坂東、下野の国小山から思川に沿ってだらだらと続く丘陵を登って行く。
およそ3里ほどで流れは二手になる。
遥かに皇海山(すかいさん)の三角頭を見ながら、粟野川を左にして、少しきつくなった道をさらに3里。
急に山肌が迫ってきて、道は粟野川に沿いながら、右に左に大きく蛇行してくる。
この辺りから、水の色が青緑を呈し、暑い日にはイワナやニジマスが水面を飛び跳ねるのをみることができるだろう。
さらに2里ほど歩くと、イロハ坂顔負けの何十ものつづら折りの道が延々と続き、粕尾峠に至る。
この道は、日光を開山した勝道上人が切り開いたと言われる。
また、平安時代には藤原秀郷が平将門を鎮圧するために、庚申山(こうしんざん)へ戦勝祈願する際に通った道でもあるという。
若い頃、私はこの道が好きで何度かドライブした。
一度、冬場に粕尾峠を経て足尾まで行ったことがある。
普段なら1時間強で降りられる道に、5時間くらいかかった。足尾について一服した茶屋で「今どき、あの道通るとは。
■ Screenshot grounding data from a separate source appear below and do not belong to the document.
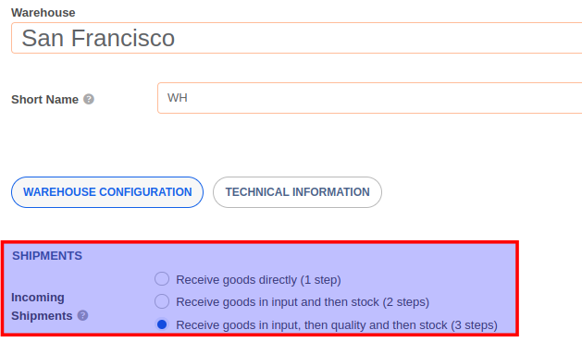This screenshot has height=342, width=582.
Task: Click the SHIPMENTS section heading
Action: point(47,255)
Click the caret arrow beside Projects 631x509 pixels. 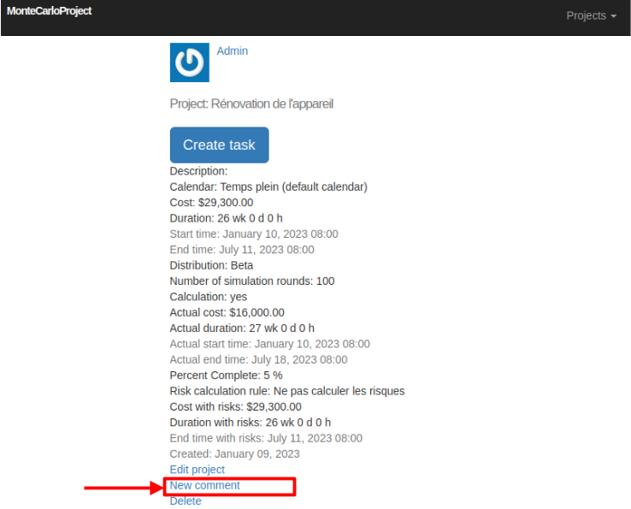coord(613,16)
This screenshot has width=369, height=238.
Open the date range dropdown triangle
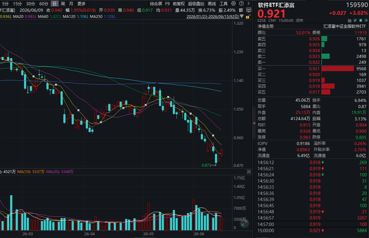point(242,16)
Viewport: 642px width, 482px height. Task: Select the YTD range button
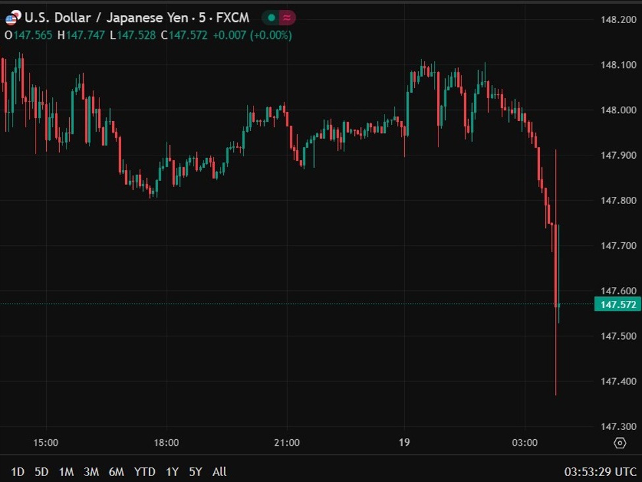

よく無事で」と、半ば呆れられた。
帰りは、そこの主人の教えにしたがい、日光へ抜ける道を通り家路についた。
今考えると、形の上では30年以上無事故無違反のゴールドドライバーだが、私は自分でも自信を持って下手くそ運転手であることを断言できる。
最近は、ほとんどハンドルも握っていない。
そんな下手ドライバーが、よくぞ命を落とさなかったと思っている。
さて、この粕尾峠に至る道が、急に勾配を増し、一時粟野川と離れるあたりに、昭和初期をイメージさせるような集落があった。
レトロな家並みのなかに、あまり風采のあがらないソメイヨシノの木がある。
しかし、だからこそ、私を数十年前にタイムスリップさせてくれる。
その集落は今もあるのだろうか?
私は、初めてそこを訪れた時も、なぜか懐かしい気分になった。
心の、日本の風景がそこにある。